Macdaddyx1, Feb 21 2008

       EricScottF: really appreciating your qualified input!   

       Seein as this was initially a narrative parody in opposition to 'impossibility' a word not in my vocabulary, I feel compelled to ask why laying circuits with this imaginative process would require excessive heat? I figured the patterns would be created with a conductive, metal (Au, Mo, porphyry copper) infused poly vinyl pyrrolidone based ink?   

       {sorry, don't have my Wiki right in front of me; gotta go with what I can remember page to page}
Macdaddyx1, Feb 21 2008

       I've heard the "paper or plastic" phrase in American supermarkets, but not lately--everybody uses plastic bags now, or sells re-usable bags made of recycled materials.   

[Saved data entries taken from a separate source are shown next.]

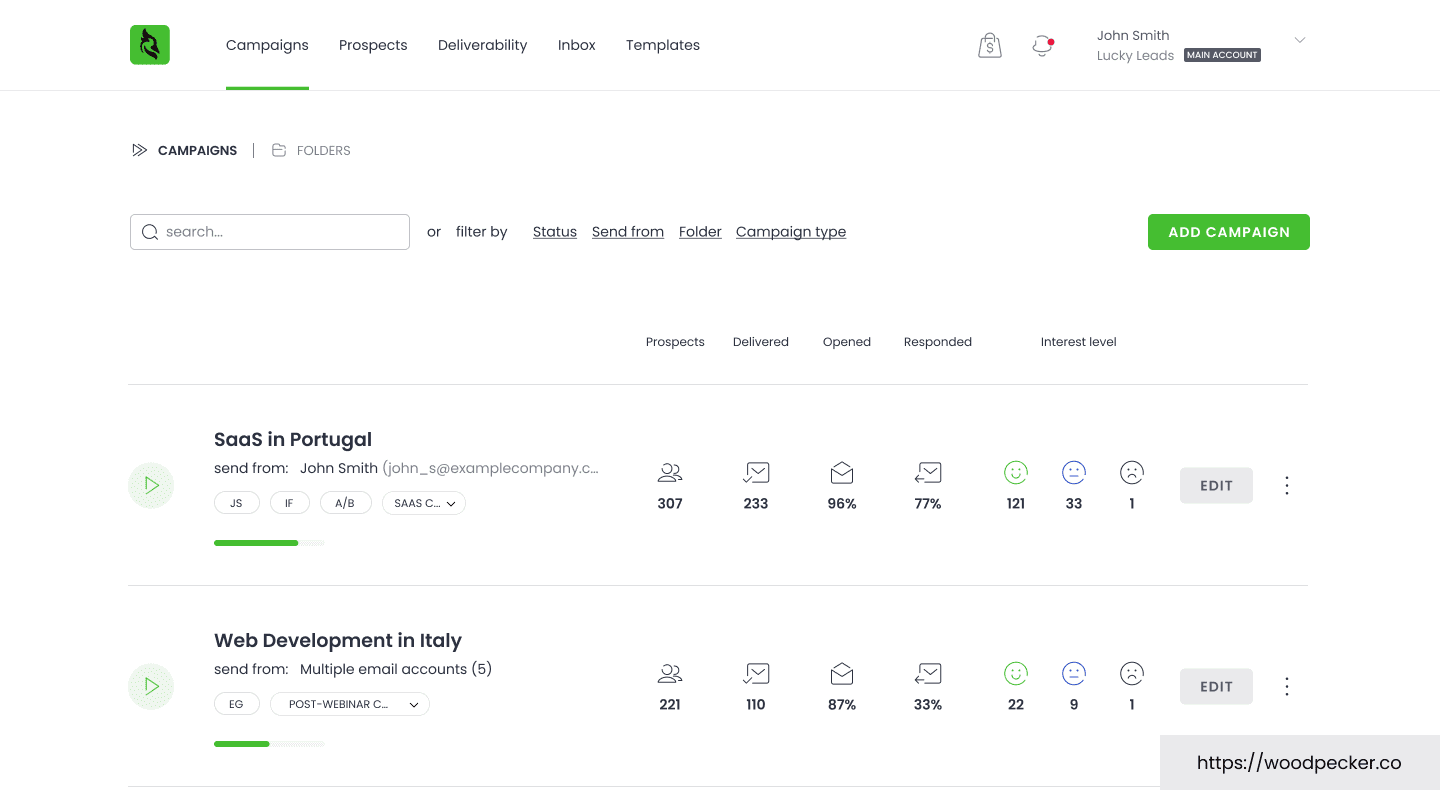The height and width of the screenshot is (790, 1440).
Task: Filter campaigns by Status
Action: pyautogui.click(x=554, y=231)
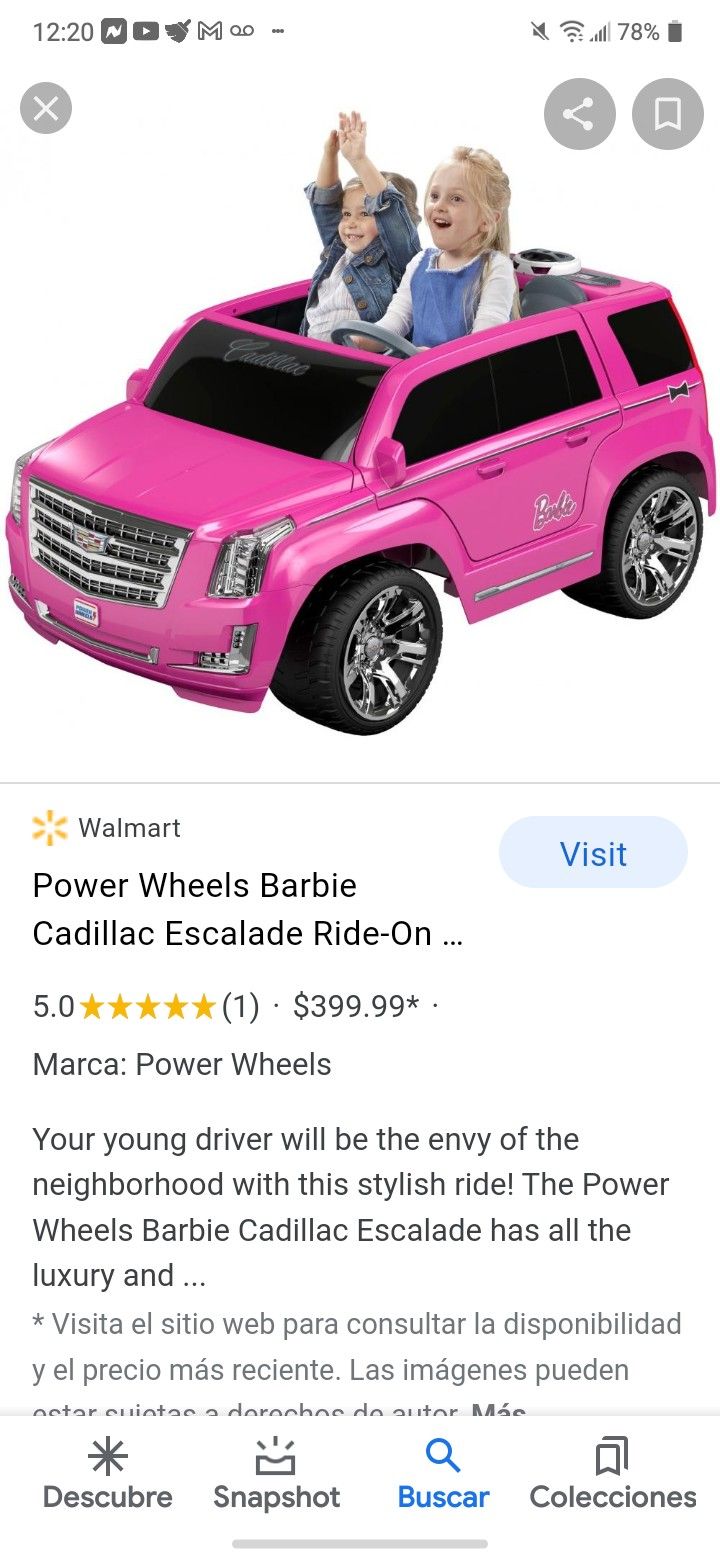Tap the battery status icon

tap(675, 32)
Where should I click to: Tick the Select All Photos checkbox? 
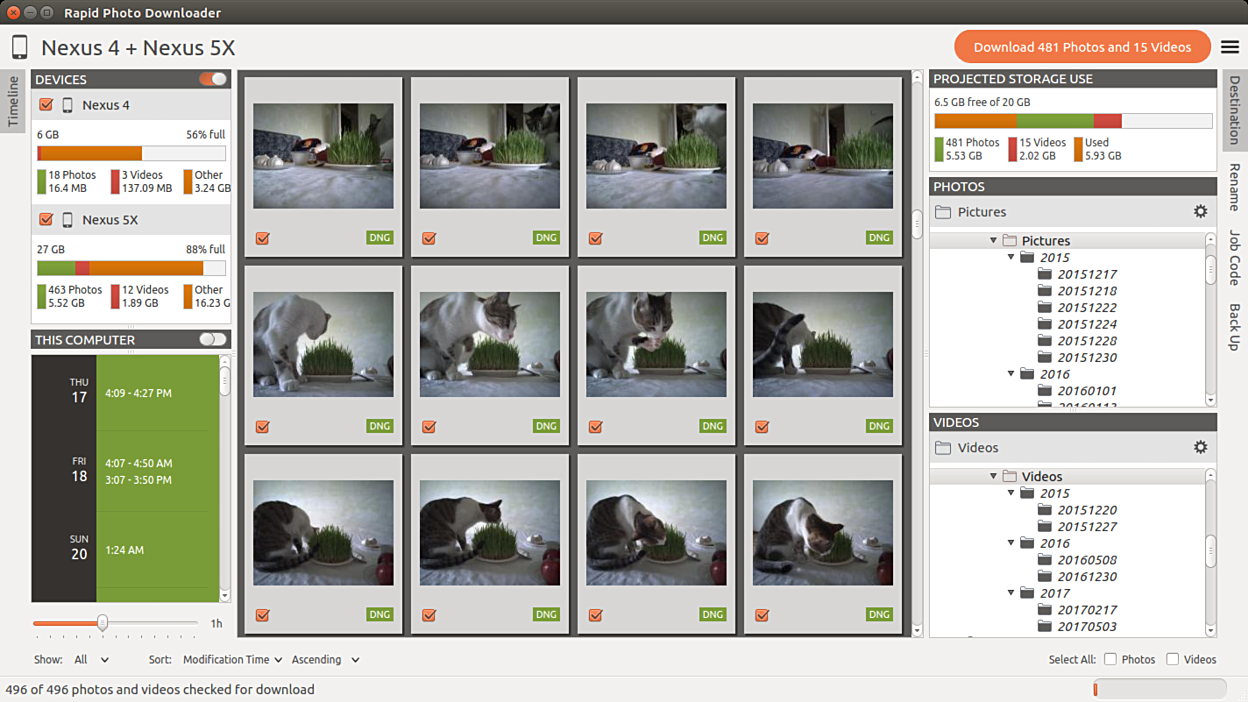[1110, 659]
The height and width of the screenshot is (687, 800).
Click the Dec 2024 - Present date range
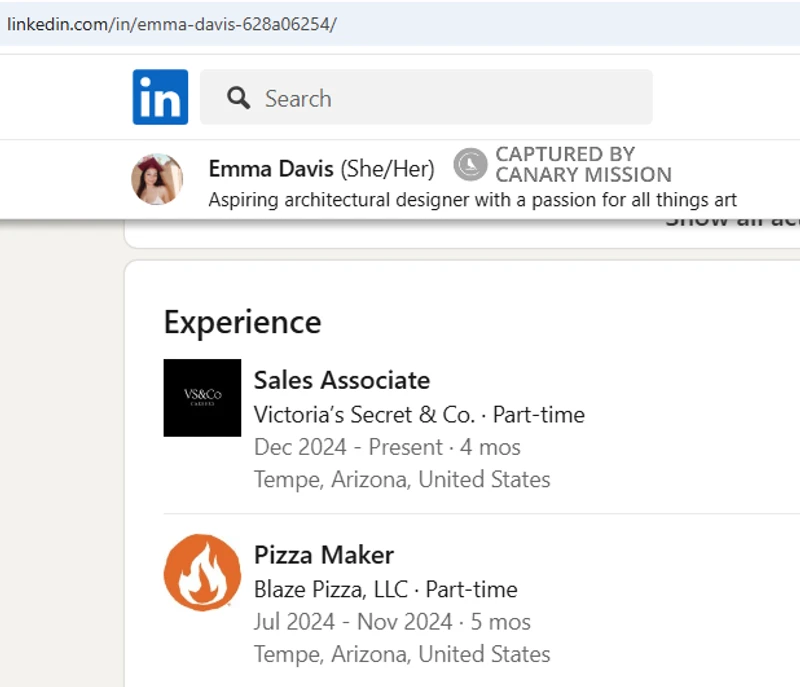click(348, 447)
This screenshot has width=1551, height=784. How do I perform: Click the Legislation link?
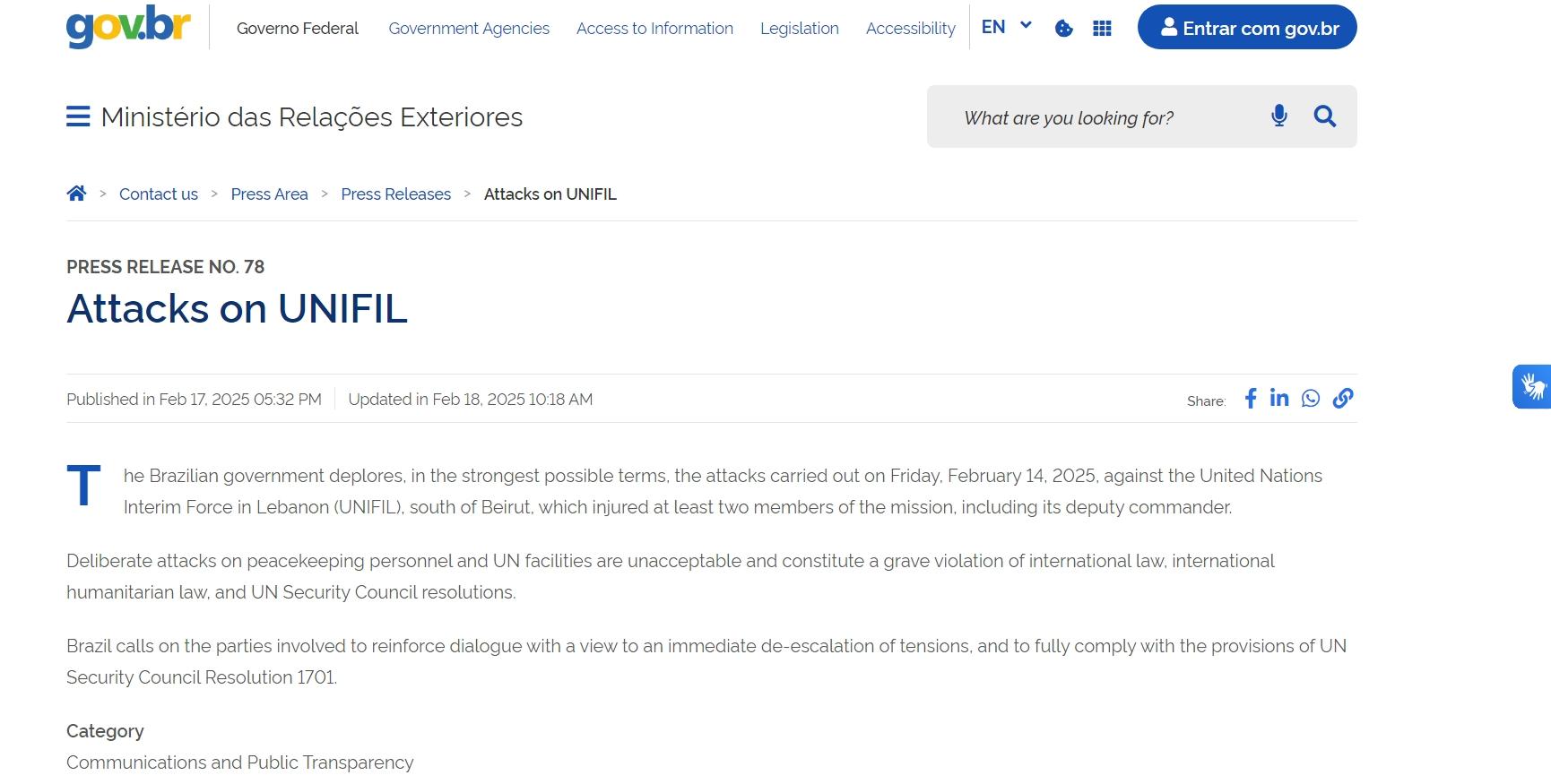coord(800,29)

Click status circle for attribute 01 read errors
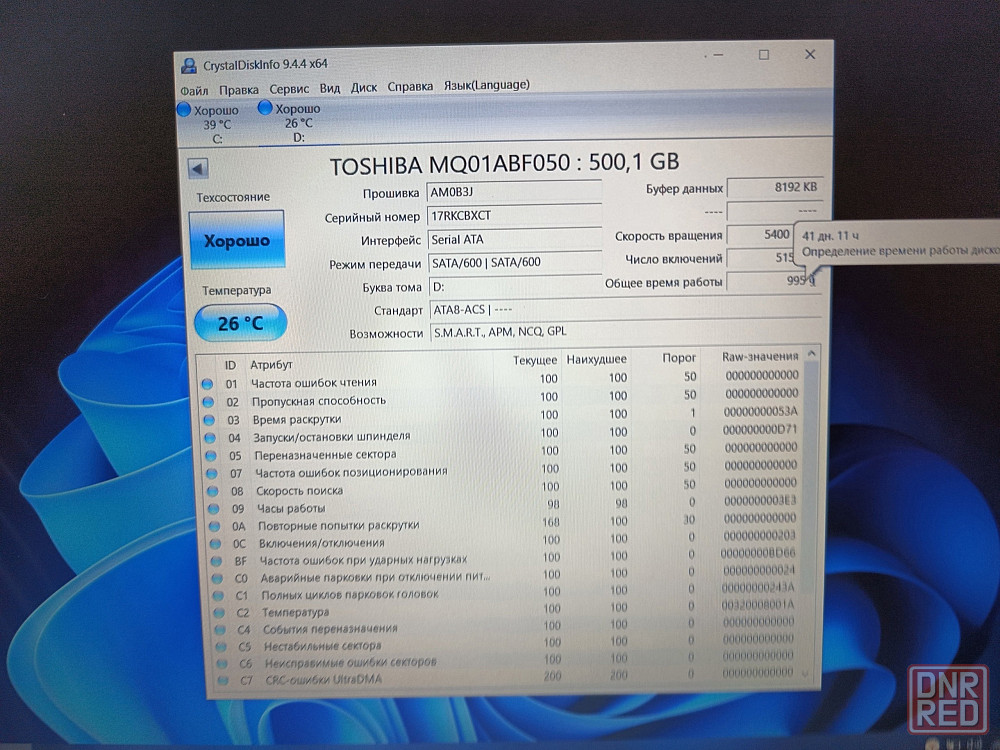tap(207, 384)

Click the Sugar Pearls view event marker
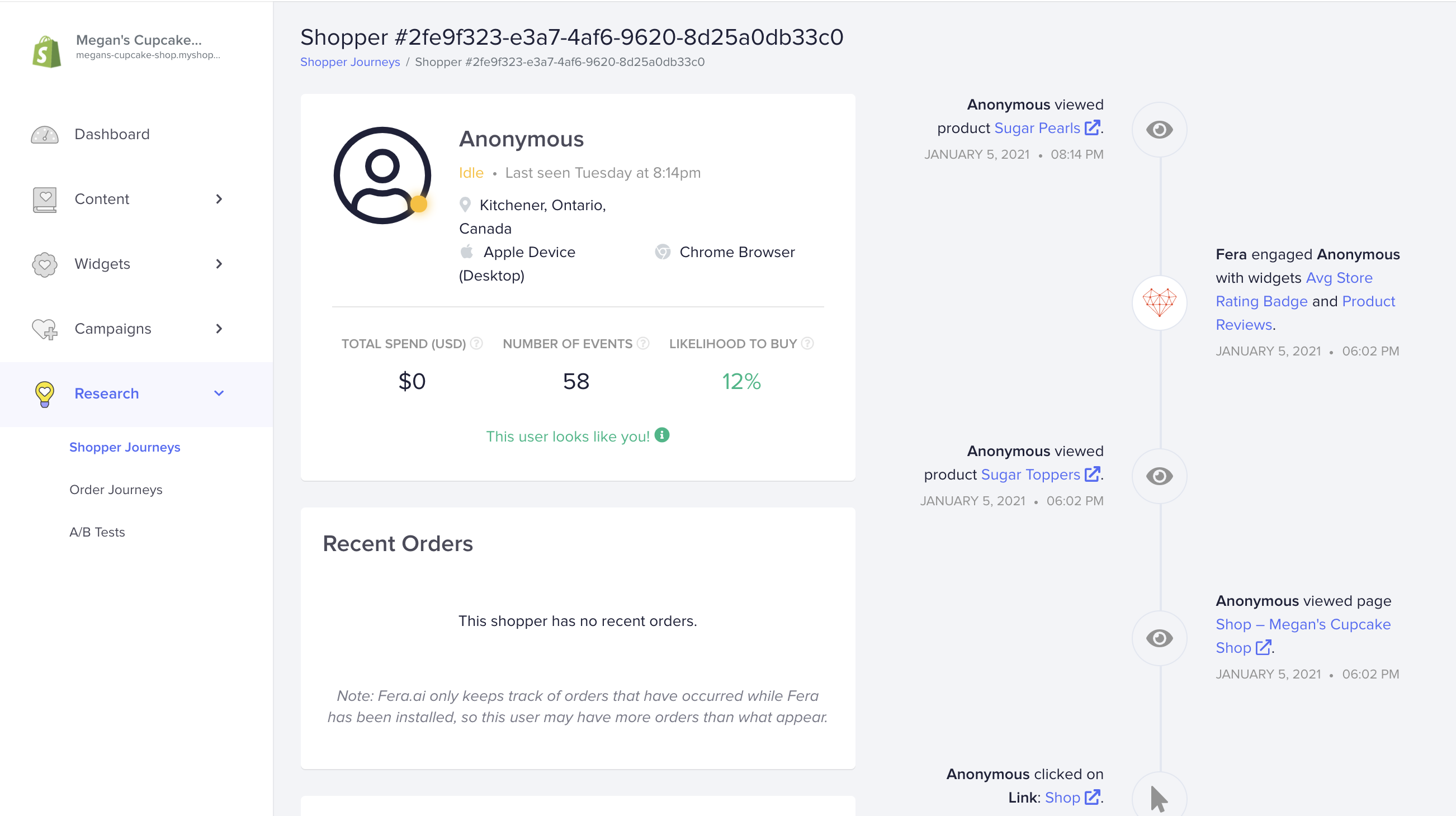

       Which brings up the concept that this idea interferes with: recycling. Most earth-bound electronics can be recycled, or built to be friendlier to recycling. Building them to decay doesn't work with that.   

       Otherwise: Manufacturers want to save costs, both in materials and production, and they want to sell new products. If they could be printing with rust onto toilet paper and getting a reliable planned obsolescence, they'd be doing it. I know I've bought some shite products.   

       In space, on the other hand, reliability is important. Replacement and repair are incredibly expensive, mostly through transport costs. Disposal of an out-dated satellite isn't a problem, really, what with parking orbits and re-entry, but a broken-down satellite is a major pain.
baconbrain, Feb 21 2008

       As someone once said,   

       "Where is the milk of human kindness my lord?"   

       and the reply was,   

       "It's gone off, It stinks."
Thomasunde, Feb 21 2008

       like cheese & crackers?
Macdaddyx1, Feb 21 2008

       I didn't say that using this imaginary method would require excessive heat - i said that your substrate (paper - really, this is a joke, right?) would not hold up to the heat generated by standard electronic equipment such as wire wound resistors (the boxy white things that get HOT) which are in plenty of power supplies.
Not to mention heat sinks, which can be heavy and require stable mounting, and the fact that you can crack traces on regular circuit boards - imagine how much more cracking would happen if the boards were now of newspaper-like rigidity!
ericscottf, Feb 21 2008

       //Angel: Duh! Photolithography has been used for years in manufacturing circuit boards.//

Yes, that's what I said; given that you know this, what have you invented?

// Eliminate the substrate and print textured circuits on film.//

The film then becomes the substrate; you're just using a different one.

//You could roll'em up like Fruit Roll-Ups//

Flexible printed circuit elements have been around for a very long time. Again I ask; what have you invented?
angel, Feb 22 2008

       Have a look inside a PC keyboard, for example.